§ **Instrucciones de la tarea**
Reescribe las líneas que empiezan en la que contiene "Click the heading 'Infection urinaire'" y terminan en la que contiene "408). (145, 353)", ambas incluidas, sustituyendo "screenshot" por "image" y sin cambiar nada más.

___ Datos de trabajo

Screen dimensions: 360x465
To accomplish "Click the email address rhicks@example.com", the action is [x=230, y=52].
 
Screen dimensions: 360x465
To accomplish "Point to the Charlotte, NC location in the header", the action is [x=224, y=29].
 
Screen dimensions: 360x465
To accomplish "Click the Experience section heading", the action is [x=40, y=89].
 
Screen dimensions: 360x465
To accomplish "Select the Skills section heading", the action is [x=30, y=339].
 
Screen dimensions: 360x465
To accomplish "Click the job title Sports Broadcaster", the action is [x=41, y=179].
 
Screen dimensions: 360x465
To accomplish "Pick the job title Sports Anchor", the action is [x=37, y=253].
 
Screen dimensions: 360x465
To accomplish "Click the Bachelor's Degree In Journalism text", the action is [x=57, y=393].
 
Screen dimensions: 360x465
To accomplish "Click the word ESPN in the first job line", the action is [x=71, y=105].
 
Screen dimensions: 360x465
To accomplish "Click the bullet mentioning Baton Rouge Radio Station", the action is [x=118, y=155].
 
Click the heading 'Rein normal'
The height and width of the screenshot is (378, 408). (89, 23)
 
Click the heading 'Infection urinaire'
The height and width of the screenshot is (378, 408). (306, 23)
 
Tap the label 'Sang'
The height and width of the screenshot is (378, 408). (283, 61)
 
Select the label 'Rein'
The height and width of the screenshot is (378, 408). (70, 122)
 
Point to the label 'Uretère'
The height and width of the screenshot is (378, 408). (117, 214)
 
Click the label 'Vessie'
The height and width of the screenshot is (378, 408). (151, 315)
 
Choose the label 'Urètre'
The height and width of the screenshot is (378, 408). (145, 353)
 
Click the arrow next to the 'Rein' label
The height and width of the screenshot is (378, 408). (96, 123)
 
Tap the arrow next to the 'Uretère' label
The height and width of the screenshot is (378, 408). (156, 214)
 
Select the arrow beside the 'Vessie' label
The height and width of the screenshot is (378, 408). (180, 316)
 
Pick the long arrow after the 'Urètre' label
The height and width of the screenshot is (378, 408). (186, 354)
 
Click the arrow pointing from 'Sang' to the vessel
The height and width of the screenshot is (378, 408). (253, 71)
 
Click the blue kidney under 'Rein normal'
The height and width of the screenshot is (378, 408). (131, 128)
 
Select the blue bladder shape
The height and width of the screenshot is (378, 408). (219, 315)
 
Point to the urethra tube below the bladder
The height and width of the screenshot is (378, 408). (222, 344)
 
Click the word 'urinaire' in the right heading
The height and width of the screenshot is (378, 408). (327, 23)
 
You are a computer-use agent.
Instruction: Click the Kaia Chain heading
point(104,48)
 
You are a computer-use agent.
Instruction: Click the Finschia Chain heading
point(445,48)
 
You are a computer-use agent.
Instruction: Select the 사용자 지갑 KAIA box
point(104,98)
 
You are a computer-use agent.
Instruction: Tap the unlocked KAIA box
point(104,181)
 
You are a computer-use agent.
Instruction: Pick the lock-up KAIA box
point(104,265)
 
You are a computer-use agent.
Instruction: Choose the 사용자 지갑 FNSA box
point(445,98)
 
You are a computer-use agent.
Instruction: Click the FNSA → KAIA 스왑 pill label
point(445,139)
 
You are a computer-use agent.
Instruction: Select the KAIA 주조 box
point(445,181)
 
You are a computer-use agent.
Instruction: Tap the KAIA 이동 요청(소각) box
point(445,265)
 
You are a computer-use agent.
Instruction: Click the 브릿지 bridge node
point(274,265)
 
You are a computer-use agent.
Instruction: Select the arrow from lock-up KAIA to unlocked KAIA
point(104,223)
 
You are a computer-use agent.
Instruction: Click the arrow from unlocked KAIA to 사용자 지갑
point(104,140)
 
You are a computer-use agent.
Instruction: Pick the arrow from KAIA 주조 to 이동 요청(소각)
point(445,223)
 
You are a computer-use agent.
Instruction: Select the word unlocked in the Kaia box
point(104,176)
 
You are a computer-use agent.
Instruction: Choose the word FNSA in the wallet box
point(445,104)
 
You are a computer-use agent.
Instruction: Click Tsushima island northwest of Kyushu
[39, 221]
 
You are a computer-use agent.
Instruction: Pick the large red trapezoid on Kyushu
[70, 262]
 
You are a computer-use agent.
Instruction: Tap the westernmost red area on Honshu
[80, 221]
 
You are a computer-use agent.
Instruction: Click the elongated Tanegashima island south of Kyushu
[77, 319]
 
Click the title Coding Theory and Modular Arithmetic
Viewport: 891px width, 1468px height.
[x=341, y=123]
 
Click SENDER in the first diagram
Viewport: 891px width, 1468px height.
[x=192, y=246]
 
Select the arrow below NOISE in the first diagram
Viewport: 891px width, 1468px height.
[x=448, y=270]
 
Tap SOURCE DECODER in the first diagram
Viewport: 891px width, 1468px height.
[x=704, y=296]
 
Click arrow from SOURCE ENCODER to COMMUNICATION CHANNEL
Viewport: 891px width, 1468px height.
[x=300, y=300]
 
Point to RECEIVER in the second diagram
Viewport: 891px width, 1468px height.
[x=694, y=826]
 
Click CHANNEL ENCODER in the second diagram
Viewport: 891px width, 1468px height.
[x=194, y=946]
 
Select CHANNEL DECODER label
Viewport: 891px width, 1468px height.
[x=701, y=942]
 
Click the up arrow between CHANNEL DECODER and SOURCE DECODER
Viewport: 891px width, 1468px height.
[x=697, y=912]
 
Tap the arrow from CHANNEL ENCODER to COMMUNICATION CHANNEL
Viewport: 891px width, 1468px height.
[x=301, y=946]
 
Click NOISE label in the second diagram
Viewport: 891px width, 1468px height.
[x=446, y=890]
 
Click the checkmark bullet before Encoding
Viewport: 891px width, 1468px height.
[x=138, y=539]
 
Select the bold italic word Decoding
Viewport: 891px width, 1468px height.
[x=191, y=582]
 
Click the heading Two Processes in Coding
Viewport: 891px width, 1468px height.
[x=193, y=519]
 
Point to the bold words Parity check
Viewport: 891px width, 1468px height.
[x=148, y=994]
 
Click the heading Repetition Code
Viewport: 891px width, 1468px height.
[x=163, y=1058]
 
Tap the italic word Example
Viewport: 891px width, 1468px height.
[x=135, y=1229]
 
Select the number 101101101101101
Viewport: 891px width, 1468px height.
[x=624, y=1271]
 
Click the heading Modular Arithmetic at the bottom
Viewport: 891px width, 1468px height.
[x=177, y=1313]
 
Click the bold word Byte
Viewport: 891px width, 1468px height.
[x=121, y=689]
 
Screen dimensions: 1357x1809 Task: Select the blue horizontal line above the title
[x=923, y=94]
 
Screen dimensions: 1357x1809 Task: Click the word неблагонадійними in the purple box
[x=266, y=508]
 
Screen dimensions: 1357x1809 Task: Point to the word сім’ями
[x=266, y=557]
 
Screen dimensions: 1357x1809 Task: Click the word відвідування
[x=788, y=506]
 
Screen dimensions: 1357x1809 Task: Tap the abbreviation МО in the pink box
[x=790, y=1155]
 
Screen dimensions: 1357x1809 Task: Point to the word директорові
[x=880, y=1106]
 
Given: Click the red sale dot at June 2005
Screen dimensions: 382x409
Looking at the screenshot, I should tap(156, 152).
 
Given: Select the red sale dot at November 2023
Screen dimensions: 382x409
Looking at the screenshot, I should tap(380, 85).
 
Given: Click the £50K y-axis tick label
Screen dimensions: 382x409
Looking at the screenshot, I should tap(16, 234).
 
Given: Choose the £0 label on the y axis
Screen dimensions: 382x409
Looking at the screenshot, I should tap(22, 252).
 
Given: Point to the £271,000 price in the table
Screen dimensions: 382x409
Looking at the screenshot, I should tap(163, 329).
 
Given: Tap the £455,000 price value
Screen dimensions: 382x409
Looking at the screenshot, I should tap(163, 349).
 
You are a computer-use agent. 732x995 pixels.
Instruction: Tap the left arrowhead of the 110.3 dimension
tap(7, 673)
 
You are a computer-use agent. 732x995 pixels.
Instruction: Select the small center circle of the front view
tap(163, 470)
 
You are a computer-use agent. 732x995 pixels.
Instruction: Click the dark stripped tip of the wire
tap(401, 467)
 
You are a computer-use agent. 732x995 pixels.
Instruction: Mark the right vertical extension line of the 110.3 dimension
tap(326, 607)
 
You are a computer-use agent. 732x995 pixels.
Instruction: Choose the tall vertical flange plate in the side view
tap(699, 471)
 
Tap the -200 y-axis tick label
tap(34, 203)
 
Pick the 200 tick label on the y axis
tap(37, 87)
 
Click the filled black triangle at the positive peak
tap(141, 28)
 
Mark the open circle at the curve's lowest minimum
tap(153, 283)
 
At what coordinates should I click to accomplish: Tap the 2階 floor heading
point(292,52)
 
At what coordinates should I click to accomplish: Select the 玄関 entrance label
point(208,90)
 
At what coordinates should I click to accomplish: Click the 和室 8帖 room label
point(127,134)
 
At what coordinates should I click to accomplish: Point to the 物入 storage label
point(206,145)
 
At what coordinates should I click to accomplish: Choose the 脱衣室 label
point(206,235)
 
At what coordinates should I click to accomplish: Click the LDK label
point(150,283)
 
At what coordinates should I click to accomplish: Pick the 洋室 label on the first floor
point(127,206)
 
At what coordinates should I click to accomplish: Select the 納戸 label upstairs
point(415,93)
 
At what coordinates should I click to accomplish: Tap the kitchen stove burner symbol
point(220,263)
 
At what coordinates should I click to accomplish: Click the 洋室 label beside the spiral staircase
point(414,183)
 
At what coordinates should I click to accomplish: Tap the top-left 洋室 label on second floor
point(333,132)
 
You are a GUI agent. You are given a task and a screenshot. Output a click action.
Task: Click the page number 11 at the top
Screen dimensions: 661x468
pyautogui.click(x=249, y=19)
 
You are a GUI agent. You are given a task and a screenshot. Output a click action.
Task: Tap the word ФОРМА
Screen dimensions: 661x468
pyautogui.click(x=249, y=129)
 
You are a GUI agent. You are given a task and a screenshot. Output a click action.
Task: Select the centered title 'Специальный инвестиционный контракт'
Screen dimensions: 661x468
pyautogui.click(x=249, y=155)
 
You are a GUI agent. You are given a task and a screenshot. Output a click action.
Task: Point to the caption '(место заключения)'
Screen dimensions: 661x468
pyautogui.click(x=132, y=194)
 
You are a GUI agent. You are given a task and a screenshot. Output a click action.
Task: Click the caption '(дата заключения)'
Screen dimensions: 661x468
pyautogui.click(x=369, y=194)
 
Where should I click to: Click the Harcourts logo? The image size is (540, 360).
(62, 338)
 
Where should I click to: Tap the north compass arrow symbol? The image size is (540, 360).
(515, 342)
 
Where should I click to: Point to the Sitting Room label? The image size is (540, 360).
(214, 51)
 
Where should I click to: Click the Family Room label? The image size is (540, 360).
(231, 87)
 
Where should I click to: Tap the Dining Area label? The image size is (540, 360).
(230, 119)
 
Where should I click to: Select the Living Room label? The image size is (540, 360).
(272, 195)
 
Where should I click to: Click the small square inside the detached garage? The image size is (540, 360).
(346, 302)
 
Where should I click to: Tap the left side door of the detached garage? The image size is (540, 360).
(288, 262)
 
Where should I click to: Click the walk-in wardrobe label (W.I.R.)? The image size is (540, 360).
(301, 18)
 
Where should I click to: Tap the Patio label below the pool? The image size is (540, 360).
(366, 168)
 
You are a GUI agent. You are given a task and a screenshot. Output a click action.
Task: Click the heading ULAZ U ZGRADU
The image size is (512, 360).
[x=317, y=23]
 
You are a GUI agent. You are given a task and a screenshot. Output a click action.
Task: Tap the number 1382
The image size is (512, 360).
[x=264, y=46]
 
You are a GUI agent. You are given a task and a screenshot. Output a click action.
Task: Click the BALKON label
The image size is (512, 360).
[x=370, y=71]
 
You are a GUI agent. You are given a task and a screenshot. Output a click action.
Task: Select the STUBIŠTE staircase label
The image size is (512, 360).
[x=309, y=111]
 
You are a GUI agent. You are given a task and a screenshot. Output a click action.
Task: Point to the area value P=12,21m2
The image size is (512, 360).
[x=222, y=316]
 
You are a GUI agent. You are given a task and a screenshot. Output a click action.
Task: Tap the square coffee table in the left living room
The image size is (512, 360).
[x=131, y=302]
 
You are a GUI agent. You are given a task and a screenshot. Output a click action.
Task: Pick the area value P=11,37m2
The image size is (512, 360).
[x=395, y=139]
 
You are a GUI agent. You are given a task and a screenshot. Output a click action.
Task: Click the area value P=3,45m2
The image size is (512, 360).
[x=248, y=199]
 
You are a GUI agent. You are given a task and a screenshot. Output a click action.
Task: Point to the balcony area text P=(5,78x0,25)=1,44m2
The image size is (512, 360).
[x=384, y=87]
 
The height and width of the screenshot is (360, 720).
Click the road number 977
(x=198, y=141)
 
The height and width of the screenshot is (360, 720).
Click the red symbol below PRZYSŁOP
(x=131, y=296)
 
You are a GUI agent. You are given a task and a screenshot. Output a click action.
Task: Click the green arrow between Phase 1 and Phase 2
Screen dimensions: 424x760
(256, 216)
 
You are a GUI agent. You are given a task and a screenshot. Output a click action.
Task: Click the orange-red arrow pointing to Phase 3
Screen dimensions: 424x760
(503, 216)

______

§ **Respuesta escrita**
Click the heading 'Infection urinaire'
The height and width of the image is (378, 408). (306, 23)
 
Tap the label 'Sang'
The height and width of the image is (378, 408). (283, 61)
 
Select the label 'Rein'
The height and width of the image is (378, 408). (70, 122)
 
Point to the label 'Uretère'
The height and width of the image is (378, 408). (117, 214)
 
Click the label 'Vessie'
The height and width of the image is (378, 408). (151, 315)
 
Choose the label 'Urètre'
The height and width of the image is (378, 408). (145, 353)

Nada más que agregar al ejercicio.